Saved entries
**********

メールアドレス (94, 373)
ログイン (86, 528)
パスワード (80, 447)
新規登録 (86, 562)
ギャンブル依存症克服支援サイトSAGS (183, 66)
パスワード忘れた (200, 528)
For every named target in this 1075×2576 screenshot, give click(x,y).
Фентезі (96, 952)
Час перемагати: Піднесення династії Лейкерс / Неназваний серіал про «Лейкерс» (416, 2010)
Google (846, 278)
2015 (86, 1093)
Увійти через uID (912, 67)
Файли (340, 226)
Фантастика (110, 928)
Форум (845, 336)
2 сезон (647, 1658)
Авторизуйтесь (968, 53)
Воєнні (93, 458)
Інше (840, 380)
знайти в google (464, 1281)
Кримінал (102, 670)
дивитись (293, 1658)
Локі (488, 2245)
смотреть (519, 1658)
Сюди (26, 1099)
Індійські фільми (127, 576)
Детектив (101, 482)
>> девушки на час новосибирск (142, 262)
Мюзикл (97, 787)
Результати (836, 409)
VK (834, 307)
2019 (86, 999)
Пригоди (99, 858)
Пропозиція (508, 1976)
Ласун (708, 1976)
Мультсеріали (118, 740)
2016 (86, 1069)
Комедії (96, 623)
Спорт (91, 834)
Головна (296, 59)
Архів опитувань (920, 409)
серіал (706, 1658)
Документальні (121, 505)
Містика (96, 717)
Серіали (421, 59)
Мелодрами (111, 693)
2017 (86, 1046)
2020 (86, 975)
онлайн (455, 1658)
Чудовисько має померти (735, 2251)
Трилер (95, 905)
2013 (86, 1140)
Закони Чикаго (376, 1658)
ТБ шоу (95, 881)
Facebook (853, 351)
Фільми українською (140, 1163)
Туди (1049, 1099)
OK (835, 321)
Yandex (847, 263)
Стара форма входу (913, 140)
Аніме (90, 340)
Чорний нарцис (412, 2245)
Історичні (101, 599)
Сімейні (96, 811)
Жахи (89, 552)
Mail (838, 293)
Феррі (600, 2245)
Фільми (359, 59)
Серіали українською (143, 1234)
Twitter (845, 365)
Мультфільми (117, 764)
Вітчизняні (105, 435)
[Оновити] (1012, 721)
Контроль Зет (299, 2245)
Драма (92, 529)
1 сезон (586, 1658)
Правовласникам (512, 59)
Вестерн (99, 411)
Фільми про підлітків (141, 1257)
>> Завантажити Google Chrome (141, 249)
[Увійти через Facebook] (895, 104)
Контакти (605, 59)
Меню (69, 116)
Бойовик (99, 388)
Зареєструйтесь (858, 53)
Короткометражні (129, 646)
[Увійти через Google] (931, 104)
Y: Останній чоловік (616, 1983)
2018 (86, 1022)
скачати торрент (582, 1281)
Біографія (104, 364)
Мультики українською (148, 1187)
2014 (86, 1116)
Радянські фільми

**********

## EXERCISE GOAL
Your reply should be a verbatim retyping of the lines from the one that holds "[Увійти через Facebook] (895, 104)" through the last line of the entries.

## ANSWER SPACE
[Увійти через Facebook] (895, 104)
Контакти (605, 59)
Меню (69, 116)
Бойовик (99, 388)
Зареєструйтесь (858, 53)
Короткометражні (129, 646)
[Увійти через Google] (931, 104)
Y: Останній чоловік (616, 1983)
2018 (86, 1022)
скачати торрент (582, 1281)
Біографія (104, 364)
Мультики українською (148, 1187)
2014 (86, 1116)
Радянські фільми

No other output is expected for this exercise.